Ce principe d'individualisme absolu, qui constitue le thème du livre, est posé d'abord comme critère d'interprétation de l'histoire, ensuite comme principe radical de critique et de réforme de la nouvelle humanité. Si l'antiquité a voulu idéaliser le réel et a fini ainsi par le nier et à le mépriser par excès de sagesse, le monde moderne veut réaliser l'idéal et finira par nier dans la réalité l'idéal même(1). Un tel processus - et ici on sent poindre le spectre de la vision historique hégélienne - a commencé avec le mythe chrétien du Dieu qui s'est fait homme. Le caractère immanent de la culture et de la philosophie modernes n'est rien d'autre que le terme d'une évolution.
C'est dans cette perspective que Max Stirner analyse les phénomènes de culture et les structures éthiques pour y trouver l'acte qui constitue l'égoïsme et critiquer ensuite tant l'ordre social traditionnel fondé sur des privilèges idéologiquement consacrés que les doctrines réformatrices faisant appel à un abstrait principe d'égalité collective qui aboutit à l'idée d'un État souverain.
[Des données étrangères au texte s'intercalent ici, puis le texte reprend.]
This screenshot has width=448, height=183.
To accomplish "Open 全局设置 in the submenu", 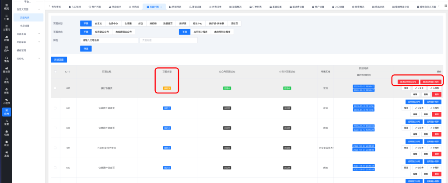I will [x=25, y=26].
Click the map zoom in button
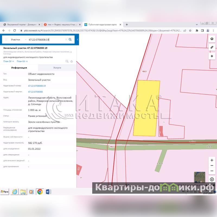Viewport: 217px width, 217px height. (212, 160)
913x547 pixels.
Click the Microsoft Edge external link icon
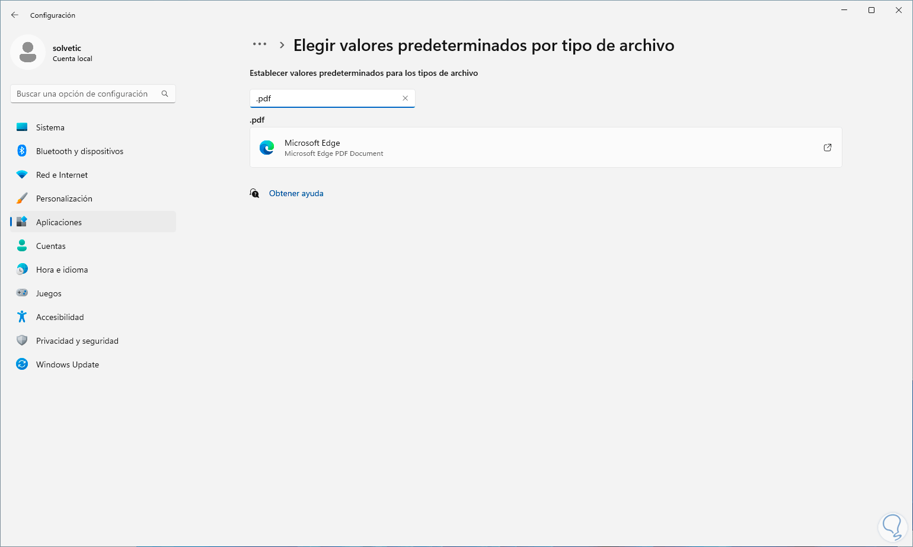(x=828, y=148)
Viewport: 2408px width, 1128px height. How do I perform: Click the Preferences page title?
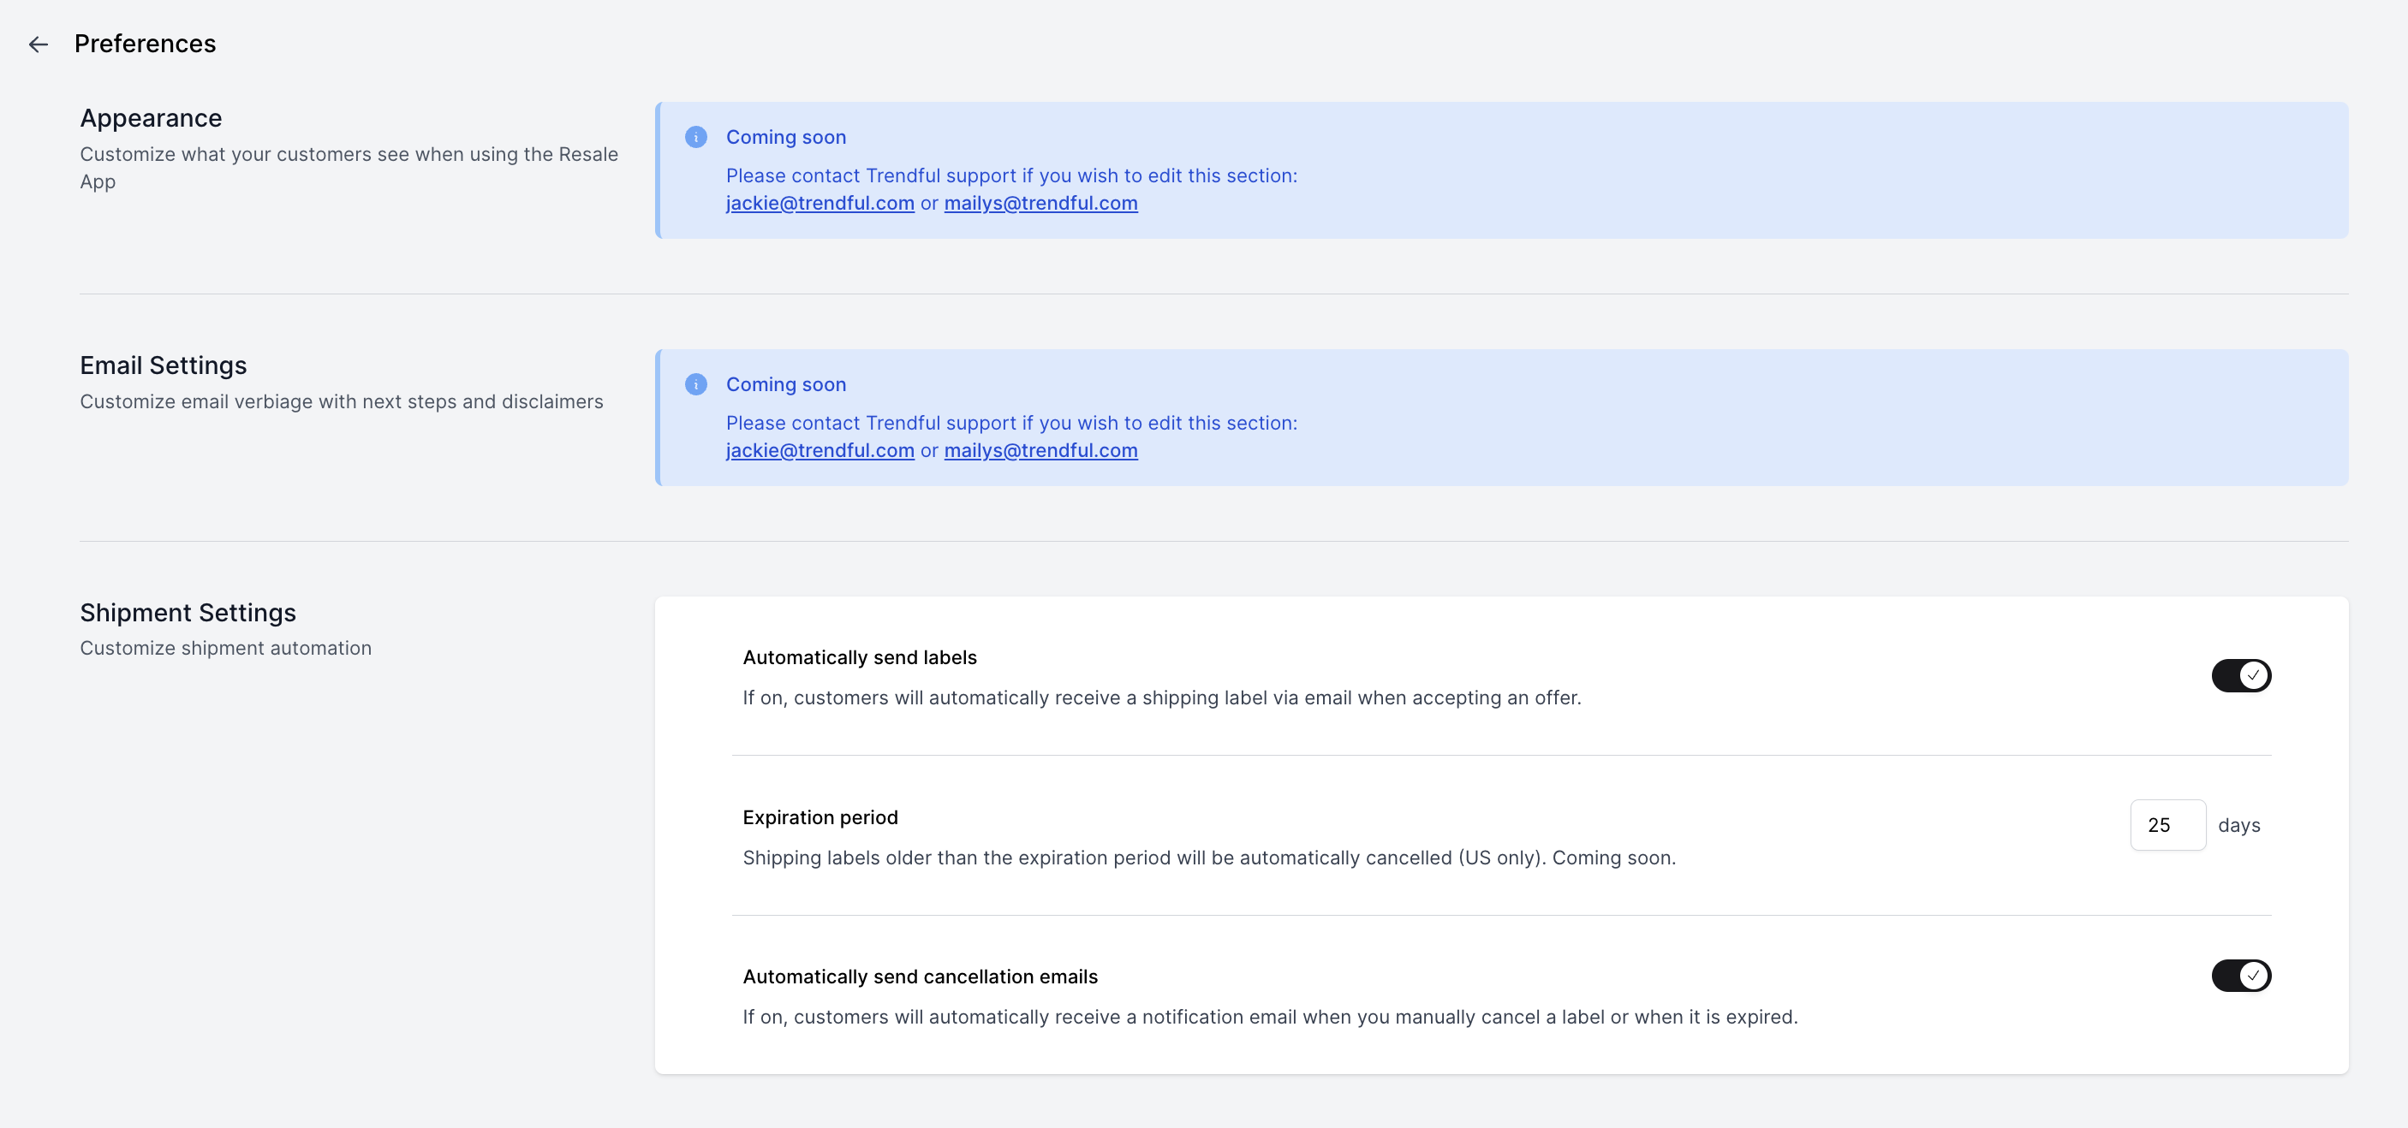coord(145,44)
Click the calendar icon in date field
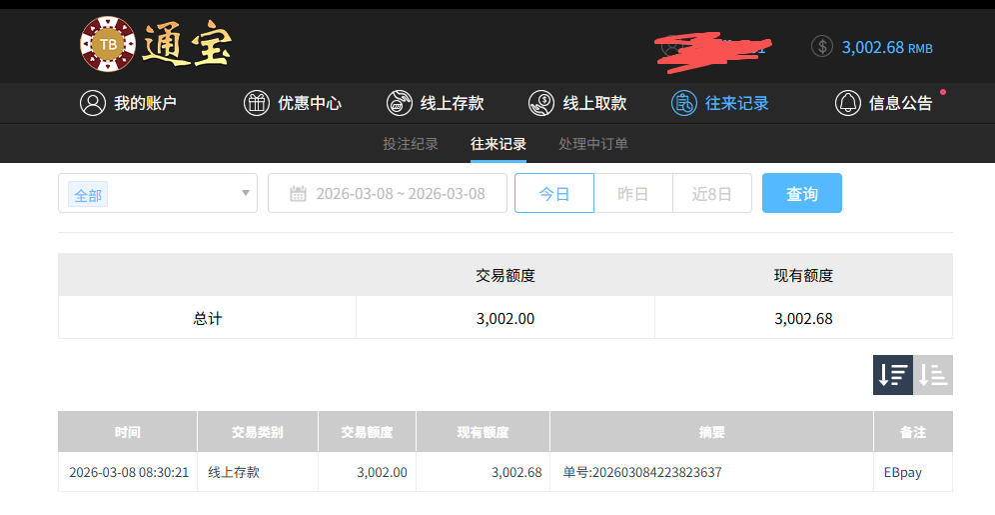The width and height of the screenshot is (995, 515). tap(298, 194)
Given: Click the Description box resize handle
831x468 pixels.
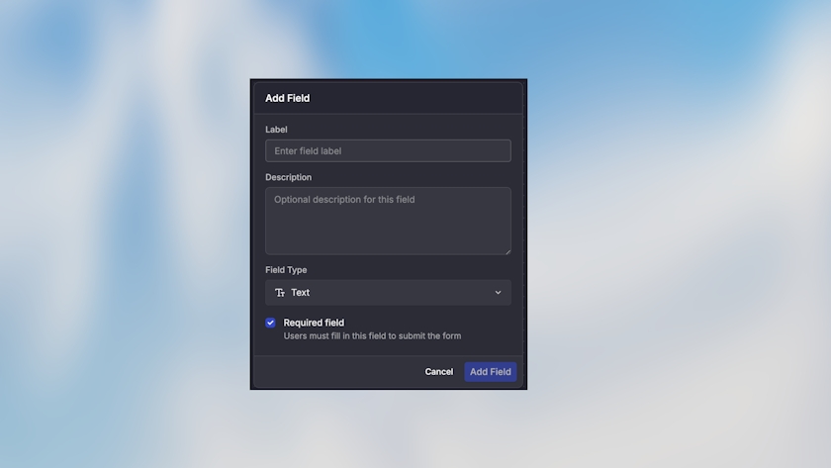Looking at the screenshot, I should click(508, 251).
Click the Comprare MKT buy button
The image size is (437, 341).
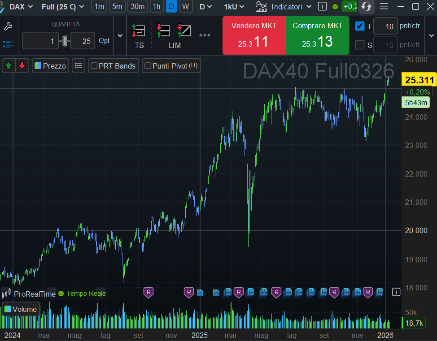pyautogui.click(x=317, y=35)
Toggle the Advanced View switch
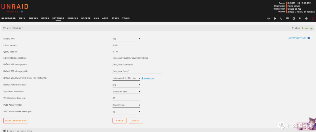 point(310,38)
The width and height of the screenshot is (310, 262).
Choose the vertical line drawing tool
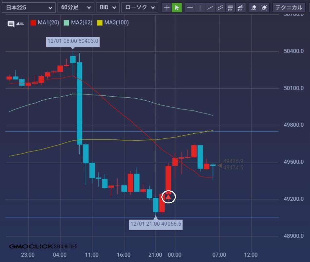tap(200, 7)
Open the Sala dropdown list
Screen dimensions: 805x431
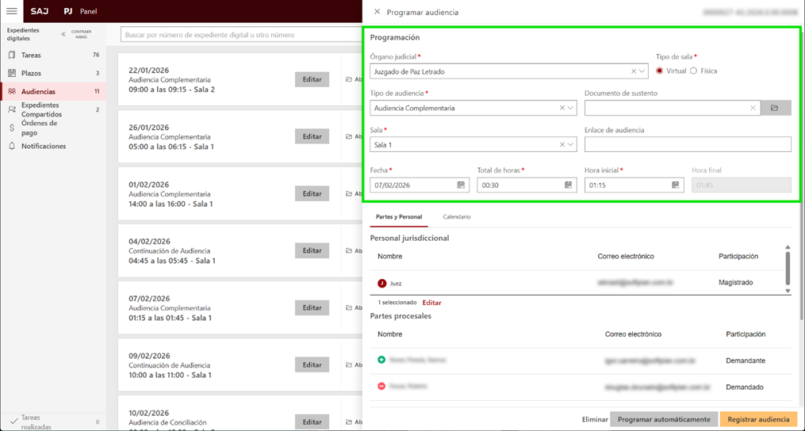click(570, 144)
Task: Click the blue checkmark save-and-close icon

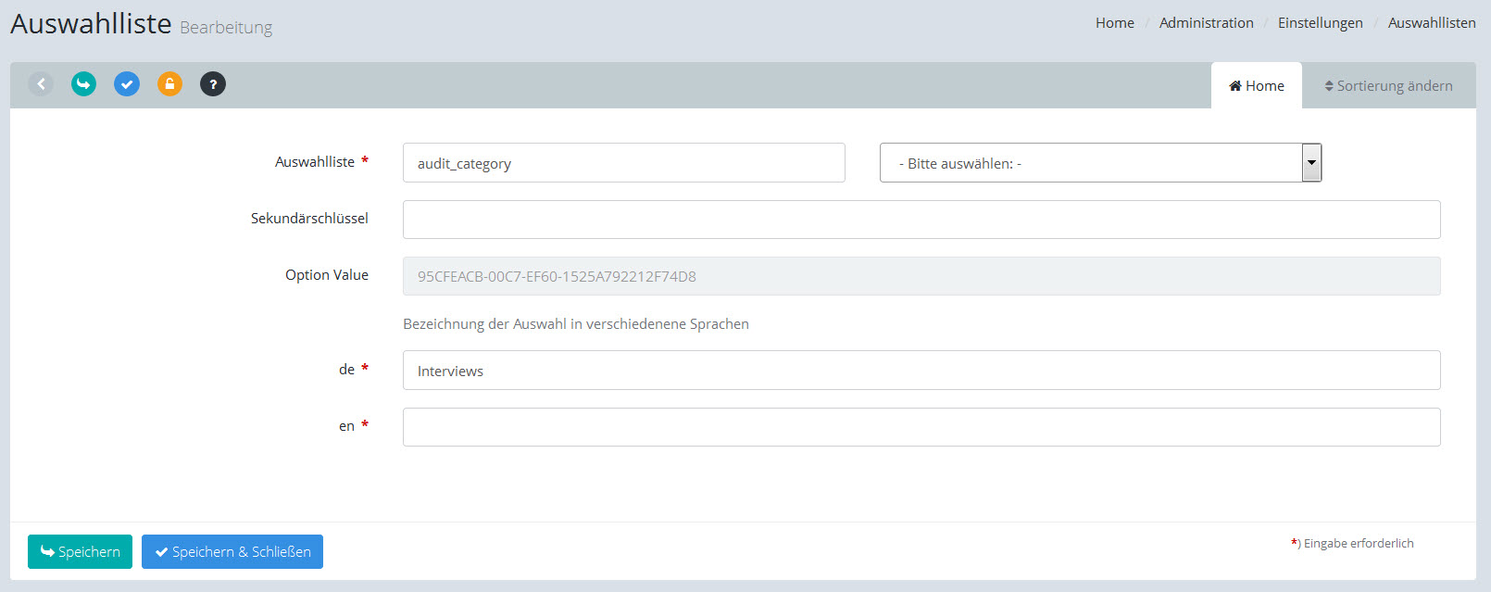Action: [127, 84]
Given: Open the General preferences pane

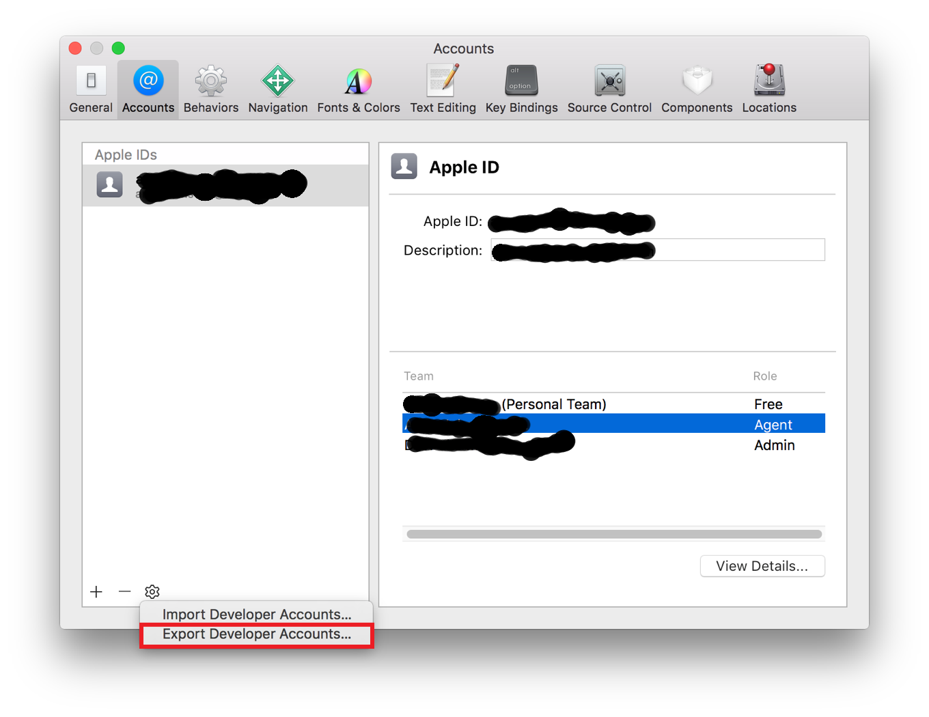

La vraie réforme consiste dans la reconnaissance de la souveraineté de l'individu. Où conduit une telle attitude, nous l'ignorons. "Que fera l'esclave lorsqu'il aura brisé ses chaînes ? Attendez et vous le saurez." Hélas, nous n'avons pas fini d'attendre...
On a souvent parlé de Stirner comme du plus anarchiste et du plus farouche des individualistes. En réalité cette "attente" trahit l'exigence d'une nouvelle éthique - peut-être d'ailleurs, est-ce précisément cette éthique qu'essaye de théoriser Michel Onfray, lequel ne cache pas son immense dette envers Stirner(2). L'Unique représente la pointe extrême d'une pensée dialectique qui vise à dépasser le compromis de l'Idéalisme hégélien, et cette pensée est aujourd'hui encore d'une actualité si brûlante qu'on croit discerner en Stirner les premiers accents de l'existentialisme : car l'"Unique" n'est que l'existant en tant que tel et par conséquent, en même temps, le néant absolu dont tout vient et auquel tout retourne.
Nous pouvons ajouter enfin que la pensée ultra-individualiste de Stirner semble avoir été l'une des grandes influences de Nietzsche, bien que ce dernier ne le reconnaisse jamais explicitement(3). Si l'on en veut une preuve, que l'on compare la pensée de Stirner sur l'individualisme et le potentiel néfaste des utopies socialistes à ce passage extrait d'Humain, trop humain (473) : "Le socialisme est le fanatique frère cadet du despotisme presque défunt, dont il veut recueillir l'héritage ; ses efforts sont donc, au sens le plus profond, réactionnaires. Car il désire une plénitude de puissance de l'État telle que le despotisme seul ne l'a jamais eue, même, il dépasse tout ce que montre le passé, parce qu'il travaille à l'anéantissement formel de l'individu : c'est que celui-ci apparaît comme un luxe injustifiable de la nature, qui doit être par lui corrigé en un organe utile de la communauté." - C'est nous qui surlignons.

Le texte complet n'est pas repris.